La falta de financiamiento y capacidad en muchos países en desarrollo limita su participación en las nuevas tecnologías, como la inteligencia artificial y la energía limpia, ampliando aún más las brechas existentes. Este fenómeno resalta la importancia de políticas adecuadas y cooperación internacional, necesarias para garantizar que estas tecnologías sean accesibles y beneficien a una mayor parte de la población global.
Incertidumbre y cambio climático
La incertidumbre es un factor predominante que afecta el impulso económico global. Aunque el comercio muestra resiliencia, la volatilidad financiera y la fragmentación de bloques económicos están erosionando la confianza de los inversores. A medida que las tensiones globales aumentan, el informe advierte sobre los riesgos que enfrenta el comercio mundial, lo que podría llevar a una desaceleración.
En el plano climático, las proyecciones son alarmantes. El año 2025 alcanzó niveles récord de emisiones de carbono, con eventos climáticos extremos que impactan negativamente la economía y la calidad de vida en varias regiones. La dependencia del crecimiento en la producción intensiva en carbono es insostenible y pone en peligro la prosperidad futura, lo que subraya la necesidad de una transición al desarrollo sostenible.
Transformar la resiliencia en progreso sostenible
A pesar de los desafíos, hay motivos para un optimismo cauteloso. Recientes acuerdos multilaterales apuntan a revitalizar la cooperación internacional. Iniciativas como el Compromiso de Sevilla y el Paquete de Belém buscan fortalecer la red de seguridad financiera global, promover el acceso a financiamiento a largo plazo y priorizar la equidad y sostenibilidad en las políticas mundiales. Sin embargo, será crucial que estos compromisos se traduzcan en acciones concretas que beneficien a los países menos adelantados para asegurar un crecimiento inclusivo.

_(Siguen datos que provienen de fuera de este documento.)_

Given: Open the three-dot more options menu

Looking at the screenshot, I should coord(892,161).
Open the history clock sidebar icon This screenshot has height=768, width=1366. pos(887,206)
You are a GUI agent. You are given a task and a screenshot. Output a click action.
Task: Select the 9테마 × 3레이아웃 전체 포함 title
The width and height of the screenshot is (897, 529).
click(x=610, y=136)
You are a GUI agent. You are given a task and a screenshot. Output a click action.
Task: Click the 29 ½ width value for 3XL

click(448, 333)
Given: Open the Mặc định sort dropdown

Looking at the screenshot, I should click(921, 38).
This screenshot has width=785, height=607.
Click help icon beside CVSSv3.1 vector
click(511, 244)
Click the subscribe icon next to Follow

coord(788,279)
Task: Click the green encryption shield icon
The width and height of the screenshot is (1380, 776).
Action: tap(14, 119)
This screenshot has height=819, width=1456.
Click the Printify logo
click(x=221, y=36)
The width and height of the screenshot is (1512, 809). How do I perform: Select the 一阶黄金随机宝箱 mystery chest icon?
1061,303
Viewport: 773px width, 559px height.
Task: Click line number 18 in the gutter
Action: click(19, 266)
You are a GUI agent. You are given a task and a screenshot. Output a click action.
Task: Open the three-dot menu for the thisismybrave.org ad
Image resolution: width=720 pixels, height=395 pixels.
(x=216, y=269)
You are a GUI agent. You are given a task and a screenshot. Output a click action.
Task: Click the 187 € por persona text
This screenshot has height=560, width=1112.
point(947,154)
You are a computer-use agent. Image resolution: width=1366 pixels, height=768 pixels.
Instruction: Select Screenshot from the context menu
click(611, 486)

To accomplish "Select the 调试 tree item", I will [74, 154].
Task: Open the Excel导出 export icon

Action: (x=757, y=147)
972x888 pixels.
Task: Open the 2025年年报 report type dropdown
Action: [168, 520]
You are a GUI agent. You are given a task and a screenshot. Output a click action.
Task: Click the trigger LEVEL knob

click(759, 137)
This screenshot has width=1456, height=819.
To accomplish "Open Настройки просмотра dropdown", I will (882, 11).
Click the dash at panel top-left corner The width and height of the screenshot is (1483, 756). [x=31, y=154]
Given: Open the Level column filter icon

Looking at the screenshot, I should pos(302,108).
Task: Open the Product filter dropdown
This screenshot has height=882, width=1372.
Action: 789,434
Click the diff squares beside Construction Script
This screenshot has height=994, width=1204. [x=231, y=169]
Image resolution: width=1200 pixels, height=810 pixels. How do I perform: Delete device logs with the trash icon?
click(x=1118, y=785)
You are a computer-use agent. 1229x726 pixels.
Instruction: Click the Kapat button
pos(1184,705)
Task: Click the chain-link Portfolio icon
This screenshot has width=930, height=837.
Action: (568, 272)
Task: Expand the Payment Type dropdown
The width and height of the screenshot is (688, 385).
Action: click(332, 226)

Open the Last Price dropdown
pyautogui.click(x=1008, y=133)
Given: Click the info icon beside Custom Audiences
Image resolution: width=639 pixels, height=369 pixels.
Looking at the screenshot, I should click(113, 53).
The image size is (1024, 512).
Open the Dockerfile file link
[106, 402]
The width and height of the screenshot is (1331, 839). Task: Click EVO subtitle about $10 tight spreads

La clave para 2026 será la transformación de la resiliencia a corto plazo en progresos sostenibles. Esto implica no solo enfrentar los desafíos actuales, sino también trabajar hacia un futuro que sea inclusivo, justo y compartido. La verdadera prueba será la capacidad de la comunidad internacional para colaborar y empoderar a aquellos que más lo necesitan, asegurando así que los logros económicos no dejen a nadie atrás.